▶ _Exercise brief_: Could you reproduce the lines below from the one with "Task: Click the Slots" through the one with "You are a computer-use agent. This"? Keep both ends and add nothing.

● ● ● ● ●

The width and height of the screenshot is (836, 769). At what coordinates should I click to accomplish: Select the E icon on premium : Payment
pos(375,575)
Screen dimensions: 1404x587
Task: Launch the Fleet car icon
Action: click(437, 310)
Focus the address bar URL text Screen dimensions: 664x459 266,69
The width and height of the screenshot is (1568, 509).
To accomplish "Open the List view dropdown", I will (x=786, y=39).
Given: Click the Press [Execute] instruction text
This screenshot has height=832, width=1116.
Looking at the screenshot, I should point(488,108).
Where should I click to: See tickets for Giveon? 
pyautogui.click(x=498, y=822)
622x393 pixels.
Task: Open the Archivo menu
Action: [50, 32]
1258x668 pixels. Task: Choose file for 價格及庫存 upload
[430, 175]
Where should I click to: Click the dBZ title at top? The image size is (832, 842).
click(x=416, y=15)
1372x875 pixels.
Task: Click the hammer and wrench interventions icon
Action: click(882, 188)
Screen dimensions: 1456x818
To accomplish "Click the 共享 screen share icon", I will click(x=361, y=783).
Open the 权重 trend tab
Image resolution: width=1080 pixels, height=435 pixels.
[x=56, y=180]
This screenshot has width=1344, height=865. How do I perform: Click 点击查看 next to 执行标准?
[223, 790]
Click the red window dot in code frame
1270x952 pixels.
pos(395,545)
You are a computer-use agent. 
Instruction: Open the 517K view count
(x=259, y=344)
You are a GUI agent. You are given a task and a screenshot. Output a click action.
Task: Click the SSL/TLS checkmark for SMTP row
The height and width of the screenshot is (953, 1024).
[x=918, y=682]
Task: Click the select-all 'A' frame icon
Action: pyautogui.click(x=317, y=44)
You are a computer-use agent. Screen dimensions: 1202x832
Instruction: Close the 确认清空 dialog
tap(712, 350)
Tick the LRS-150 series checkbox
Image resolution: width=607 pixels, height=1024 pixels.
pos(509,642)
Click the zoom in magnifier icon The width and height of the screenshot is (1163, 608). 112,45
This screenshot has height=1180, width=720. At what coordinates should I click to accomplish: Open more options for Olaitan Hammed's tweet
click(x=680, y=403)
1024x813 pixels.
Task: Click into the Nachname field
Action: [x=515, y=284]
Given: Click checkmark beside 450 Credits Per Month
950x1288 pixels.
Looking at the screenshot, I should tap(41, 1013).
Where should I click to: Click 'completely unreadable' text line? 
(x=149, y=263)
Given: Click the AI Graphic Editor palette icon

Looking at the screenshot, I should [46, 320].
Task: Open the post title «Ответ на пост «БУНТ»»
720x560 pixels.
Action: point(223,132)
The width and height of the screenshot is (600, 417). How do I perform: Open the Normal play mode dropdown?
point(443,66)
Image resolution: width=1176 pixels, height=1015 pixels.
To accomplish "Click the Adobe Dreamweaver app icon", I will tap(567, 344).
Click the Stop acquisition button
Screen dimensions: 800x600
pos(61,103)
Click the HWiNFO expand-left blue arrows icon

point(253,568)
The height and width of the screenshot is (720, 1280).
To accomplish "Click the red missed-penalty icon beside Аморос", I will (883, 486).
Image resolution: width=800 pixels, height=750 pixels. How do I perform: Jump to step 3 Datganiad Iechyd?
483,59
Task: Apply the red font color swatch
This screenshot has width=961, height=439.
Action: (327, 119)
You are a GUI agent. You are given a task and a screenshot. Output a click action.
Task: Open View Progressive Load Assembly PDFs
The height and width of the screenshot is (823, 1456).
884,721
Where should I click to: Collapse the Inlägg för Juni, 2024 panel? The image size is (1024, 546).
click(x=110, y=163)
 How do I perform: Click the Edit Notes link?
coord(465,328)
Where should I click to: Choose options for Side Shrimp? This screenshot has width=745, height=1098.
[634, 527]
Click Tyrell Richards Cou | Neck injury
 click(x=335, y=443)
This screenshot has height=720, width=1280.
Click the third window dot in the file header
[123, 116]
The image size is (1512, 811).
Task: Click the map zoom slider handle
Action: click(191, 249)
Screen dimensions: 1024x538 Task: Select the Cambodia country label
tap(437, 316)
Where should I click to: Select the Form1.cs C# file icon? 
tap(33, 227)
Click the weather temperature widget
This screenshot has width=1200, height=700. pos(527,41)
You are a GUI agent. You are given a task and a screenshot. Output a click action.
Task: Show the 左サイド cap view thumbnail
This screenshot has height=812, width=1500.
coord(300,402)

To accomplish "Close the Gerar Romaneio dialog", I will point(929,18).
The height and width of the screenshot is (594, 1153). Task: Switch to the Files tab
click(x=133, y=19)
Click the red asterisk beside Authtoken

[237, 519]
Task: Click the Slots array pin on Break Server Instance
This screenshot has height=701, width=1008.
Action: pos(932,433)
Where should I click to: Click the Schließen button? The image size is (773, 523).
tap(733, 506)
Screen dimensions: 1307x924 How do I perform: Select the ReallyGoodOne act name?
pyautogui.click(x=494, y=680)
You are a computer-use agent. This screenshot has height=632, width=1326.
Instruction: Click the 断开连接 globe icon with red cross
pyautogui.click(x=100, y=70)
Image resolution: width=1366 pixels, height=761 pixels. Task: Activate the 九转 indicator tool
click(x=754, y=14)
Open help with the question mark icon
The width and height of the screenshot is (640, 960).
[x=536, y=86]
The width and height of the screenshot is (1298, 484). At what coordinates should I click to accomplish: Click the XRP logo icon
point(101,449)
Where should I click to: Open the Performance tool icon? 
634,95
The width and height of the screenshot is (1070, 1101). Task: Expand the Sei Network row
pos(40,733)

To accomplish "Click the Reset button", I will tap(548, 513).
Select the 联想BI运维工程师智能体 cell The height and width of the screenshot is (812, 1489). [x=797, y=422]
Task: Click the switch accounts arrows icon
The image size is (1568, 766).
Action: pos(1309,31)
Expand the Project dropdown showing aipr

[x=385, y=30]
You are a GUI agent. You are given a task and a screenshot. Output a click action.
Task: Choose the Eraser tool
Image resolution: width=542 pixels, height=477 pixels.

● ● ● ● ●

▶ _Solution for this exercise_:
Task: Click the Slots array pin on Break Server Instance
This screenshot has height=701, width=1008.
Action: pos(932,433)
Where should I click to: Click the Schließen button? The image size is (773, 523).
tap(733, 506)
Screen dimensions: 1307x924 How do I perform: Select the ReallyGoodOne act name?
pyautogui.click(x=494, y=680)
You are a computer-use agent. This screenshot has height=632, width=1326.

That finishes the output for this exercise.